Albergaba en mi mente los recuerdos de mil vidas. Dos destacaban sobre el resto: una vida de haragán como camello y rastreador de mercadillos, pasando de un placer al siguiente; y esta vida, una vida con Morgan, con viajes a Europa y nuestra propia tienda de antigüedades. Había otras vidas, varias permutaciones, y en muchas de ellas conocía a Morgan, y en todas las vidas en las que la conocía me enamoraba de ella.
Y ahora, en todas esas vidas, ese amor se disolvía.
—Rob —volvió a decir Morgan.
Todas esas vidas eran reales, pero ahora ya no había más que un solo yo. Podía pasar a través de cada mundo, cada vida, y experimentar esta pérdida de amor cientos de veces. El dragón me enseñaría la verdadera consecuencia del trato. Tenía mi vida, todas las vidas. Pero no amor.

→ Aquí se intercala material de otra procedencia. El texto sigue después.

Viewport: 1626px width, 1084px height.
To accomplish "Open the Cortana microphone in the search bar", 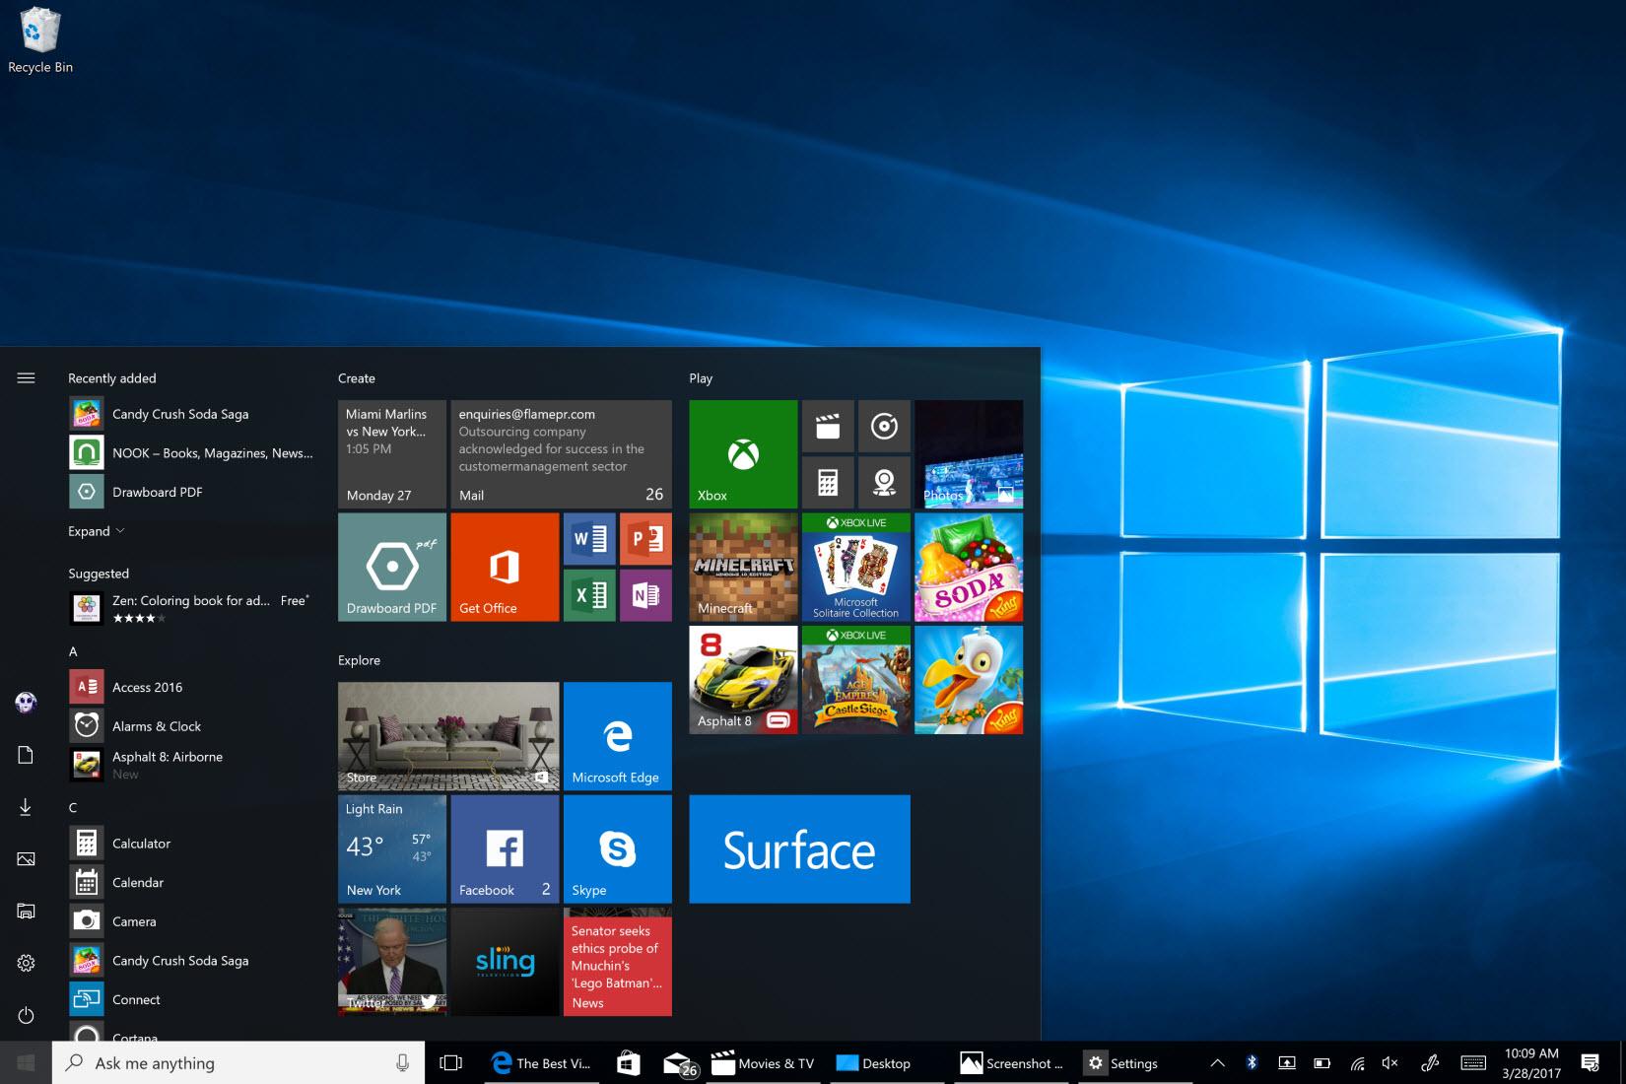I will point(402,1062).
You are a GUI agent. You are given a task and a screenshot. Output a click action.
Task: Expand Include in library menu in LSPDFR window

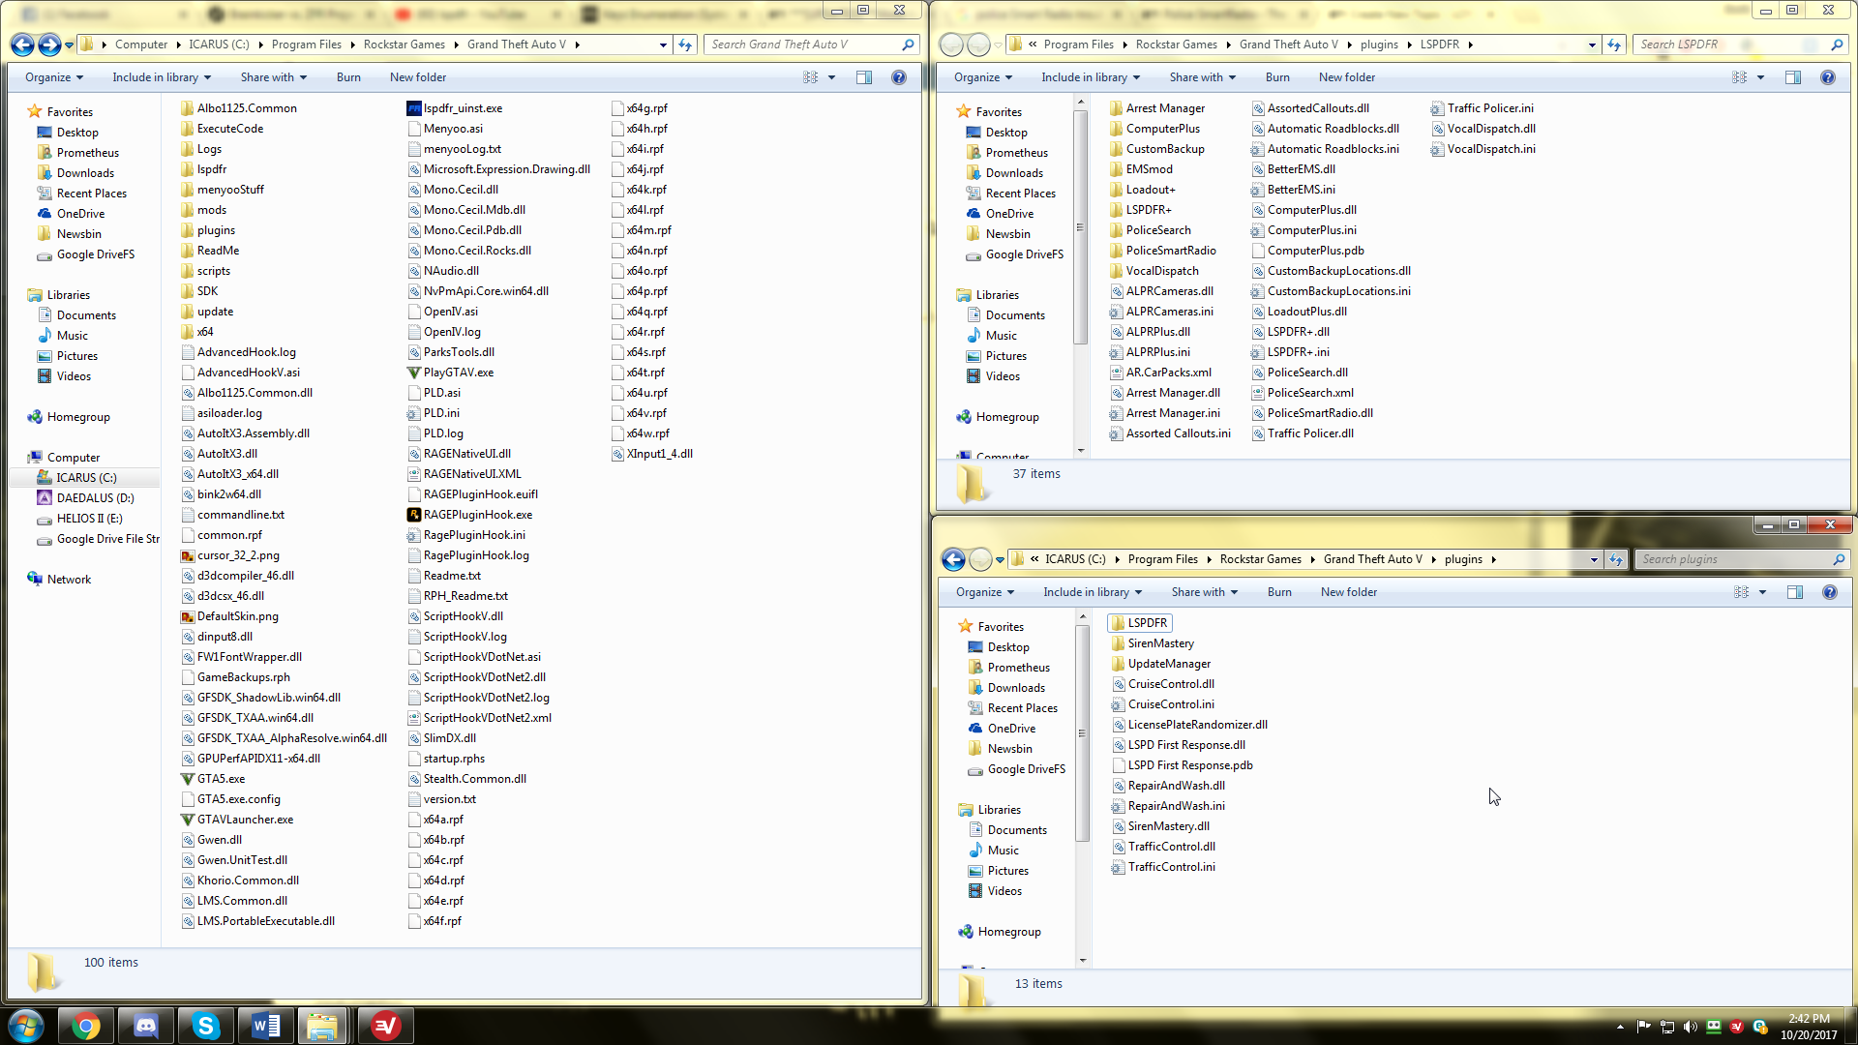(x=1091, y=77)
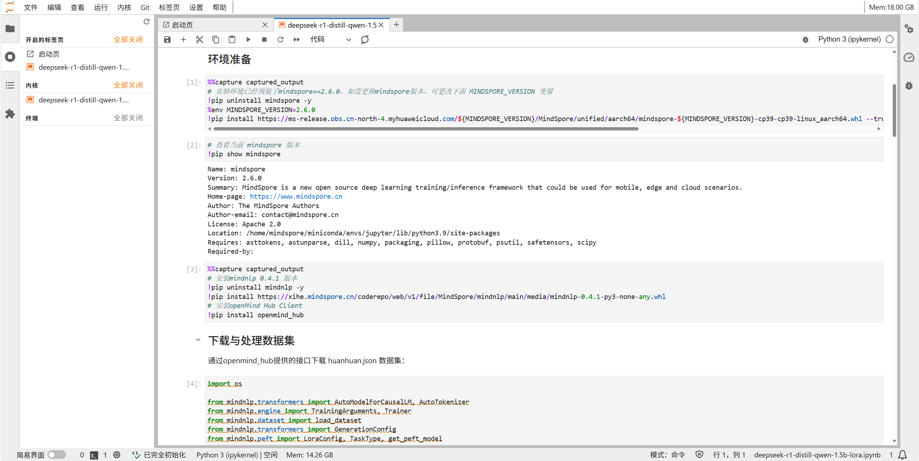
Task: Open the Git extension puzzle icon in the left sidebar
Action: [10, 114]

—Estoy embarazada, Rob —anunció Morgan.
La miré. Dejé la taza de café en la mesa. Qué truco más sucio, dragón, pensé, pero fue un gesto vacío, solo un eco de indignación. Al mirar a Morgan no sentí ningún amor por ella, y la idea de tener un hijo suyo —algo que ella querría más que a mí— era incitar a la pesadumbre, la miseria y el desamor.
—Oye, Morgan —dije—. Mira aquí, debajo de la mesa.
Morgan ladeó la cabeza, frunció el ceño.
—¿Has escuchado lo que te he dicho?
—Sí. Sí. Pero tienes que ver esto. Solo arrodíllate y mira debajo de la mesa.
Morgan enarcó una ceja de esa forma tan suya, echó la silla hacia atrás y se arrodilló para mirar.
Me agaché y junto a mi silla encontré un pedazo de tubo de acero, pesado y frío, igual que mi corazón. Me levanté, alcé el tubo y miré la nuca de Morgan.
—No veo nada —dijo.
No sentí nada por ella —desde luego nada de amor, ni siquiera un lejano zumbido de remordimiento— así que blandí el tubo, lo levanté por encima de la cabeza y golpeé con fuerza. Y esperé la llegada del siguiente mundo.